Featuring Mike Schall, Managing Director of FocalPoint Partners
by Rebecca Patt, Senior Vice President of Development, Wray Executive Search
Mike Schall is a CPG food industry veteran leader who joined the F&B investment banking sector in 2020 with FocalPoint Partners. FocalPoint is an independent investment bank specializing in mergers and acquisitions, private placements, financial restructurings, and special situation transactions, with offices in Los Angeles, Chicago, New York, and Shanghai. Previously, he spent ten years with Whole Foods Market as a product development advisor and then team member, where he led the innovative plant-based Engine 2 Plant-Strong brand and then became Senior Principal of Global Growth and Business Development. Mike grew up in the restaurant business and has been a C-level leader and board member across multiple segments of the CPG food business for over than 30 years. I spoke with Mike on March 13, 2020.
Mike, this interview finds us in a global crisis. I would like to address current events and how they are impacting you, your community, and your business.
The last several weeks, and most importantly the last week, has been very tumultuous and very turbulent for life in general, and the speed at which information or misinformation is guiding consumer decisions, specifically how and where we go, what we eat and what we touch is really impacting our world like never before.
The first thing you’re noticing, unfortunately, if you’ve been to a grocery store over the last 24 hours is lots of holes on the shelves. Behaviors are changing with the way people eat and the way people prepare food, both at home and outside the home. I think that’s the biggest significant sea change. For my business practice, I’m looking at the question of how long do these behaviors last and what categories do they impact in the food and beverage sector, manufacturers, co-manufacturers and branded marketers throughout the food chain?
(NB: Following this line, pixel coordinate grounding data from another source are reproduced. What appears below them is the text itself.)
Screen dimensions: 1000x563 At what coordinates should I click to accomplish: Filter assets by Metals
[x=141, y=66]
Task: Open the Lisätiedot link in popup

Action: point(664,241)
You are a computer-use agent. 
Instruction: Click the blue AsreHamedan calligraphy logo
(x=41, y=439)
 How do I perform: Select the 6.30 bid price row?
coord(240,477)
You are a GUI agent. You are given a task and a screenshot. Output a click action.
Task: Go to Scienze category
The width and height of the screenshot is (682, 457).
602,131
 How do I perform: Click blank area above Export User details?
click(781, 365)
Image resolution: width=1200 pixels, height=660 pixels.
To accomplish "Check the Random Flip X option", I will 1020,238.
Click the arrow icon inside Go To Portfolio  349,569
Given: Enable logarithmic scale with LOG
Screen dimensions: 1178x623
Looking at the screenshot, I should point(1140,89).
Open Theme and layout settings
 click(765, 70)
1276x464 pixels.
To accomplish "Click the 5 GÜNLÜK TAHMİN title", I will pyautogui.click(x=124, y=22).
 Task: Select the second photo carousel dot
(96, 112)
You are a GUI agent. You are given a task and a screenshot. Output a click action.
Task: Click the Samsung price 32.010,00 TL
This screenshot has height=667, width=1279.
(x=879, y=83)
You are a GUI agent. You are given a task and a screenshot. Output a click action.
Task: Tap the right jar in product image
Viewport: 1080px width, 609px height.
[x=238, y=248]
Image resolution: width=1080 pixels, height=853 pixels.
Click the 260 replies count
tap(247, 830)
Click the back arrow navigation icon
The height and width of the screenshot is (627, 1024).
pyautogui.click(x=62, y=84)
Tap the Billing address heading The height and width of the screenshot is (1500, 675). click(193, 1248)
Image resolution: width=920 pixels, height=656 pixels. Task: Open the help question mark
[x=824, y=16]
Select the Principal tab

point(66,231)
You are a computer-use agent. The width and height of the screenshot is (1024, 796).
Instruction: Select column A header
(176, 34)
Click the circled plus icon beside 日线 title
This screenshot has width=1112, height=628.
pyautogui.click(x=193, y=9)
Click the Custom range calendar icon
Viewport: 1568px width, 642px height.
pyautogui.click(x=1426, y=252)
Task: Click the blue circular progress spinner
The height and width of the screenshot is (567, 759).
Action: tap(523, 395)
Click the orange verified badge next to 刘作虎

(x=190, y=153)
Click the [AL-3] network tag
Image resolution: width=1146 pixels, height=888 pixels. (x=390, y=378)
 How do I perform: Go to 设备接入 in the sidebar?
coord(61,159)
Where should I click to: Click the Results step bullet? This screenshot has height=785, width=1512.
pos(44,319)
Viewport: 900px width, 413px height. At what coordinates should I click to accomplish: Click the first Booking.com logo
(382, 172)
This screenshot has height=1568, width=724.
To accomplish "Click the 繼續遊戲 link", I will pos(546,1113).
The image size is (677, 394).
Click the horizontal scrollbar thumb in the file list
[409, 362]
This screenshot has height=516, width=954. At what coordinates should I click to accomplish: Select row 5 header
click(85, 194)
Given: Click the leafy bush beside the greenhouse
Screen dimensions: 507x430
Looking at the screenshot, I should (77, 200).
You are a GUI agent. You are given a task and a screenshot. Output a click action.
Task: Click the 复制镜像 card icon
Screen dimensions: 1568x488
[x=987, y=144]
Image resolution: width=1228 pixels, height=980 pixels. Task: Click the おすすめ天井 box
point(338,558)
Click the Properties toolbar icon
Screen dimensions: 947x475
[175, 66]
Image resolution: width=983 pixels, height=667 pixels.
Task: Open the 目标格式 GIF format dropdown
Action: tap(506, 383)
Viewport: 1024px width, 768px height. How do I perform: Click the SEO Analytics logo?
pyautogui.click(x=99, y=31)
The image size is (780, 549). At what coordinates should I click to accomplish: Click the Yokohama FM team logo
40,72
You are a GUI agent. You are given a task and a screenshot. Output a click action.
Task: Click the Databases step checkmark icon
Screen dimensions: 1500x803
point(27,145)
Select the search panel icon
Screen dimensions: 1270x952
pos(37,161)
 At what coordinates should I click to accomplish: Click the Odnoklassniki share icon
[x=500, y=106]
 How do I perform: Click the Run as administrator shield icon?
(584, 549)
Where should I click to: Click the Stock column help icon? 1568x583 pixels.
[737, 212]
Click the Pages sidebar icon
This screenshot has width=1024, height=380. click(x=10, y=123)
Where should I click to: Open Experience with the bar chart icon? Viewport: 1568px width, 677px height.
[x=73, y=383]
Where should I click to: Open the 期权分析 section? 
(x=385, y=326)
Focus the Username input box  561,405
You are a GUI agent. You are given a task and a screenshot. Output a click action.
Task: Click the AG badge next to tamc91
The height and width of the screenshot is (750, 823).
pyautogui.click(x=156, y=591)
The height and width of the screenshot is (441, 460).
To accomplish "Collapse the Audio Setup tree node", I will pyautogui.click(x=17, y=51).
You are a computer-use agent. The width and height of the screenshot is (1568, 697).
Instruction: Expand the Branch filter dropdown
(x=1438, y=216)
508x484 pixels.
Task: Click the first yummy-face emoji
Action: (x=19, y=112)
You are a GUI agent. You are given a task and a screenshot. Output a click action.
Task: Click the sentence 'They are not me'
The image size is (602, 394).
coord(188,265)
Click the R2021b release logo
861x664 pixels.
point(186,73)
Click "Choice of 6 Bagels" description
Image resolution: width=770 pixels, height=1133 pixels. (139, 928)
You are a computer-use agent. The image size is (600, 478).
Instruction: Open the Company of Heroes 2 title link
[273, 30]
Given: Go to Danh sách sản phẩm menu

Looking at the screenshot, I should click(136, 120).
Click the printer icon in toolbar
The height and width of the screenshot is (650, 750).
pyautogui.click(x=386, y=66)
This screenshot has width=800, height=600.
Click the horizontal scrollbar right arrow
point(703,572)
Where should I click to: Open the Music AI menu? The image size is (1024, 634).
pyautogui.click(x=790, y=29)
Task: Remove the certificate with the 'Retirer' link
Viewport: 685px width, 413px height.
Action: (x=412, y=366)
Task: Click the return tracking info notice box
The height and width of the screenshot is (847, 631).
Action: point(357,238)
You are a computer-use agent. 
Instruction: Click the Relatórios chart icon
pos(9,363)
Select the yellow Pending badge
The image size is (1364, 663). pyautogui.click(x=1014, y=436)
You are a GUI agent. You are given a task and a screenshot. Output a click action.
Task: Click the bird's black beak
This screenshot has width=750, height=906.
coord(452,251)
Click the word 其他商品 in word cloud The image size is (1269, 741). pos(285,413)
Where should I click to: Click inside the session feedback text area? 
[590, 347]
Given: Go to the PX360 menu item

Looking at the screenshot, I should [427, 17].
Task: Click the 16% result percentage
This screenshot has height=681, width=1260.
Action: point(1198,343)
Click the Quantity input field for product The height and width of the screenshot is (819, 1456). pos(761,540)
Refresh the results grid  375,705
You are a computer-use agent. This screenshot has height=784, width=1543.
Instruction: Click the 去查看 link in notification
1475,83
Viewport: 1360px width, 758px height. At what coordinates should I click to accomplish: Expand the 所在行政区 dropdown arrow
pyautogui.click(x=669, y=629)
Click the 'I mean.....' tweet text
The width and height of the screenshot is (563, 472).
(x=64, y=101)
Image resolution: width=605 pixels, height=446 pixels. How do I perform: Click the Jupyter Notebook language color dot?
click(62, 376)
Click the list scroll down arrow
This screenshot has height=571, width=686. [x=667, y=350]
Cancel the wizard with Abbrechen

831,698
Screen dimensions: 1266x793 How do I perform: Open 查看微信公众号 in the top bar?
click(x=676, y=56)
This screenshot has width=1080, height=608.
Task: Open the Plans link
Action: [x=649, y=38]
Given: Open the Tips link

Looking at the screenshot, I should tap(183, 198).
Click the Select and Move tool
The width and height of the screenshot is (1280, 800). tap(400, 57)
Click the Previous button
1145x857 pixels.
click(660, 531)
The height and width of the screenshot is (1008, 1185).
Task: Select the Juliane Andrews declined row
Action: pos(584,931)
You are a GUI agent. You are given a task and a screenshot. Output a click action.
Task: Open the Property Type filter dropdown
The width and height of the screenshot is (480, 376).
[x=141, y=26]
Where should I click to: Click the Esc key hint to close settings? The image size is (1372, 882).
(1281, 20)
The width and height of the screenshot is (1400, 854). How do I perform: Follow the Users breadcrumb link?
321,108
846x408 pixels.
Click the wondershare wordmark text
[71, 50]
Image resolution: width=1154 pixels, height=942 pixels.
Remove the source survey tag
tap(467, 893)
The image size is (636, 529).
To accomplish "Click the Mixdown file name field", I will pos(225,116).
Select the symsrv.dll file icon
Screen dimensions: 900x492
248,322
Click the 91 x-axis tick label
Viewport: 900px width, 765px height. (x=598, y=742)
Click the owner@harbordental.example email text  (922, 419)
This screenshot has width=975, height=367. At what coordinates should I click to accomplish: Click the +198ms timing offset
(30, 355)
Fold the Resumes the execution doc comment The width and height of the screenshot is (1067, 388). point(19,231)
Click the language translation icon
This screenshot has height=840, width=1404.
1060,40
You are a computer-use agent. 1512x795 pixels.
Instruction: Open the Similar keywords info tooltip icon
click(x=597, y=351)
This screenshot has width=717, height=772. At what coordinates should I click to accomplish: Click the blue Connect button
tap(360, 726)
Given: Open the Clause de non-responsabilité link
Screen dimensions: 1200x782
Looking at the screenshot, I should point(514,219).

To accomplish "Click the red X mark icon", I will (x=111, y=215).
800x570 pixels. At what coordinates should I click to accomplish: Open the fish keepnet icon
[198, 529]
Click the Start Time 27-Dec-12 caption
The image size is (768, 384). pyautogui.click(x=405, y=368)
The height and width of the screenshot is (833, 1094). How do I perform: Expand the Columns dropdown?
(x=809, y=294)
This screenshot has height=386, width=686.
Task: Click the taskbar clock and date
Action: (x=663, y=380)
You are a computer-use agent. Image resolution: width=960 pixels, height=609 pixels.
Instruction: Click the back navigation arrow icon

I think that this dynamic that we’re seeing is not only changing the way people prepare and consume food but also what foods they consume to keep themselves healthier. So, I think on a high-level basis, it’s the impact of a massive unexpected, “Black Swan” event and drilling it down through a lens of food and beverage companies, either as a merchant, marketer or as a manufacturer in my prior life, and then how it may affect us.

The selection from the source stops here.